The Armada Portrait commemorates the most famous conflict of Elizabeth’s reign (1558–1603), the Spanish Armada’s failed attempt to invade England in August 1588. It is also a work of which the national significance transcends that specific event, given that scholars have sometimes called it a definitive representation of the English Renaissance, encapsulating the creativity, ideals and ambitions of the whole Elizabethan era, often styled ‘The Golden Age’. As such it regularly appears in textbooks and teaching curricula for at least three separate but connected disciplines: history, art history and English literature.

Since at least the early 20th century the portrait has also inspired and informed countless portrayals of Elizabeth I on stage, in film and television, and been instrumental in making her one of the most recognisable historical figures for audiences today.

The conservation process

The long conservation treatment removed several layers of old varnish and retouchings, more fully revealing the painting’s intricate detail and vibrant colours.
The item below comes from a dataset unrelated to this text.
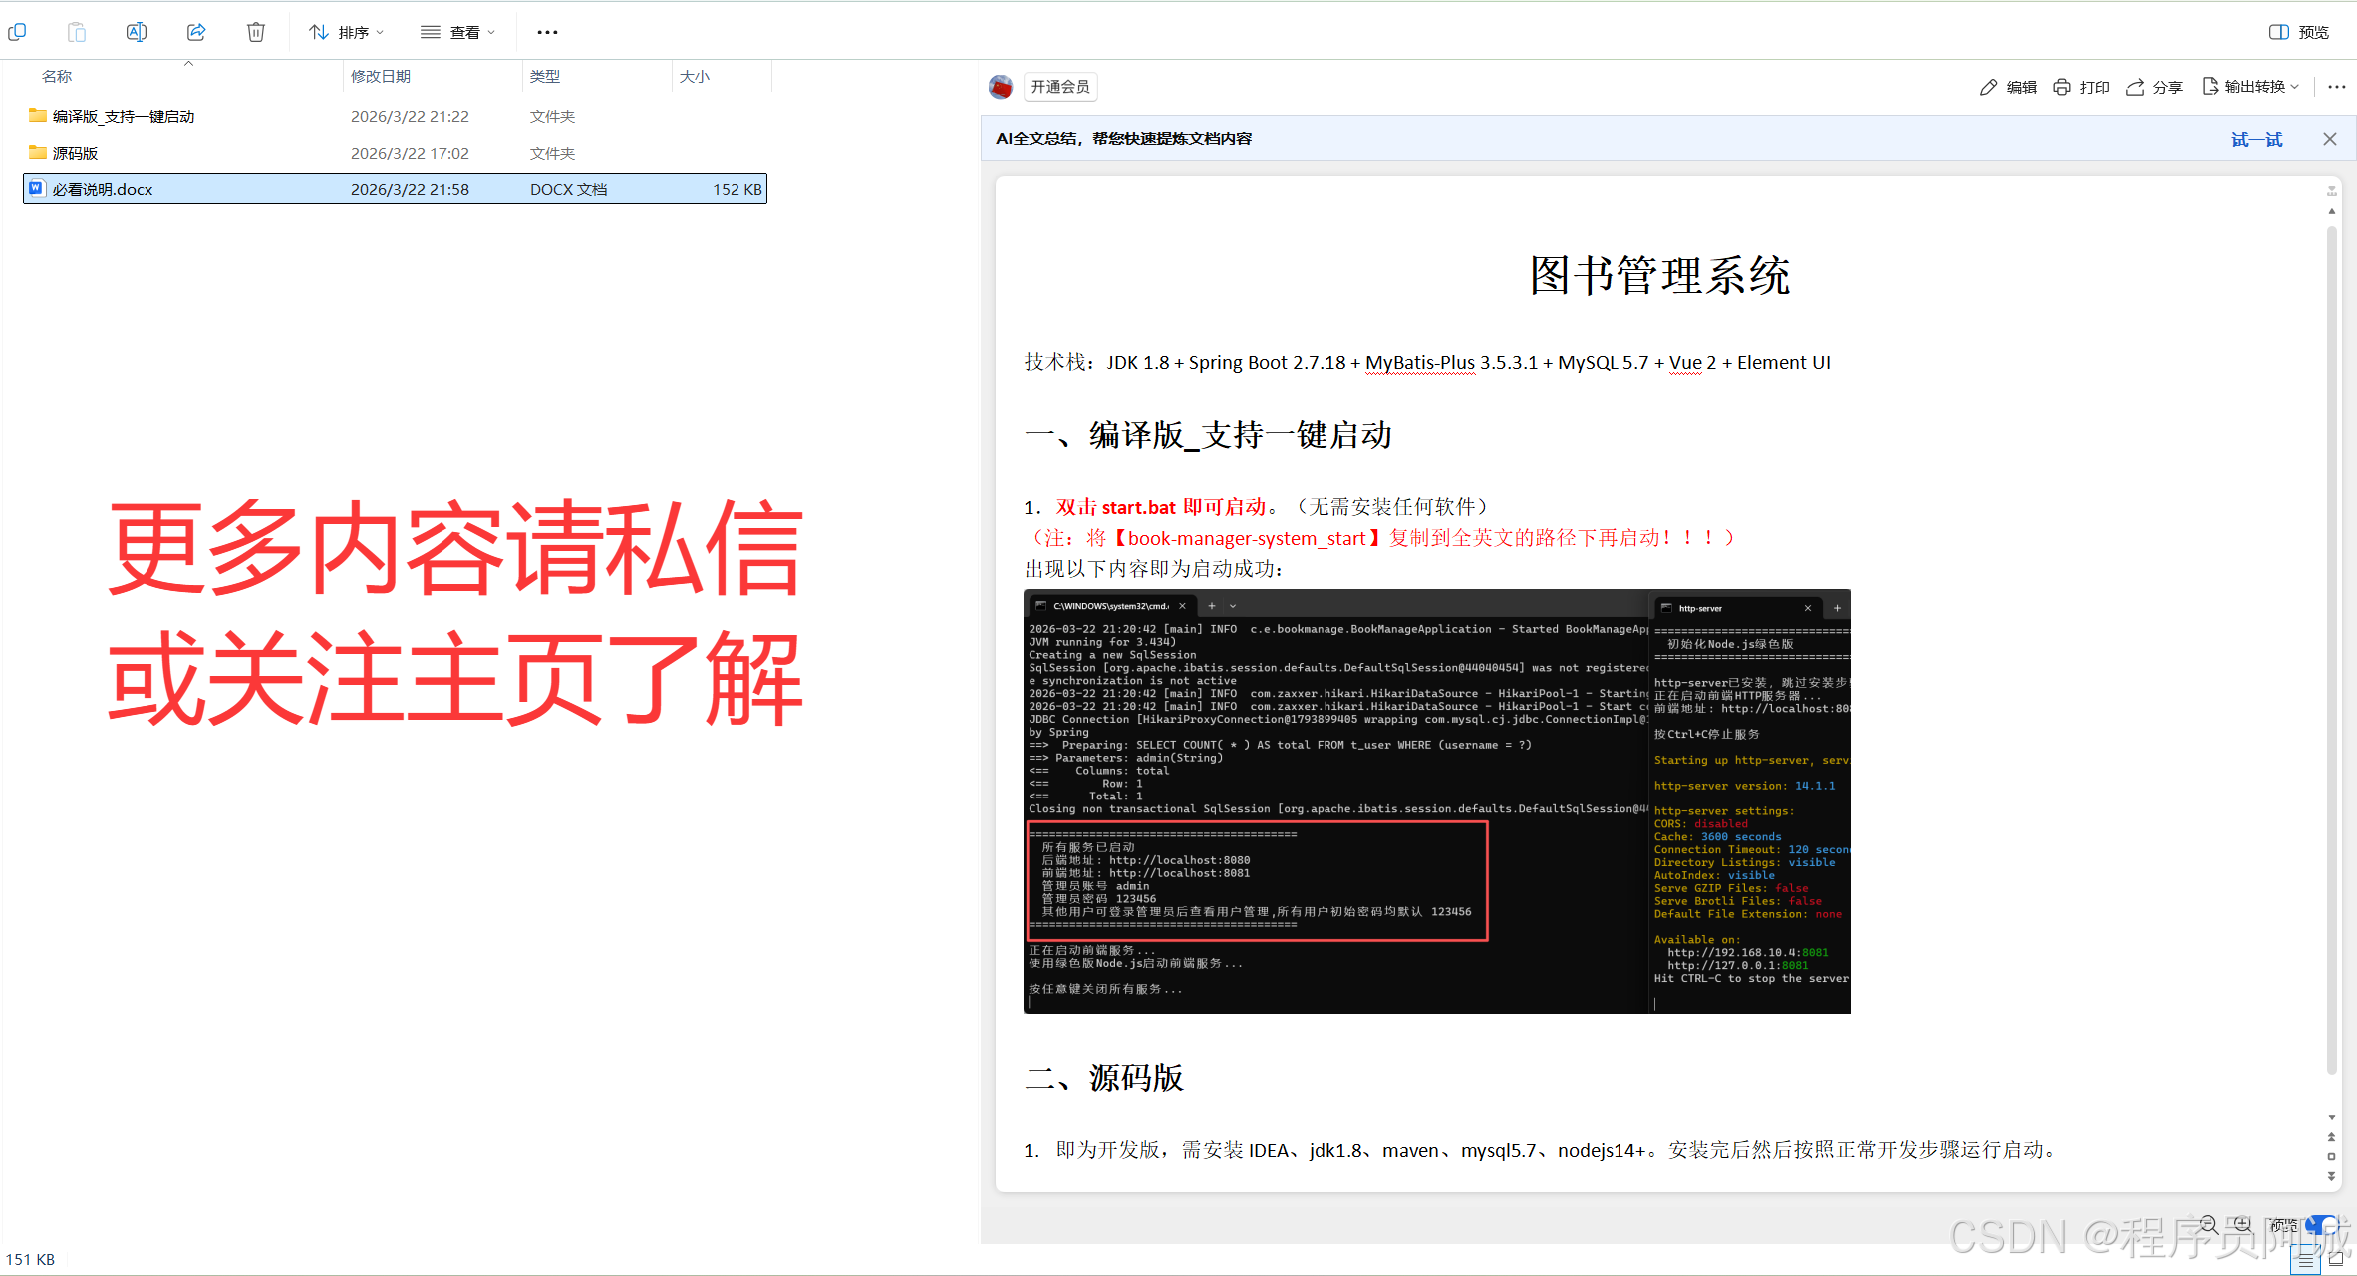Toggle the blue 预览 switch at bottom
The image size is (2357, 1276).
pos(2321,1224)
Specialist technical analysis has also provided important new information about the two background seascapes framing the figure of the Queen, and confirmed that they were repainted in the early 18th century.

This has included paint analysis, new X-ray imaging and Macro XRF scanning - the last by the Italian-based MOLAB team (part of IPERION CH – Integrated Project for the European Research Infrastructure on Cultural Heritage) and funded by the European Commission. In particular, the detection of Prussian blue in some minor repairs and in the two reworked scenes, demonstrates that they are likely to date to about 1710.

Both are painted over earlier versions, showing 16th-century ship types: these can still be seen in the only other complete version of the painting (by another unidentified artist) in the Bedford Collection at Woburn Abbey.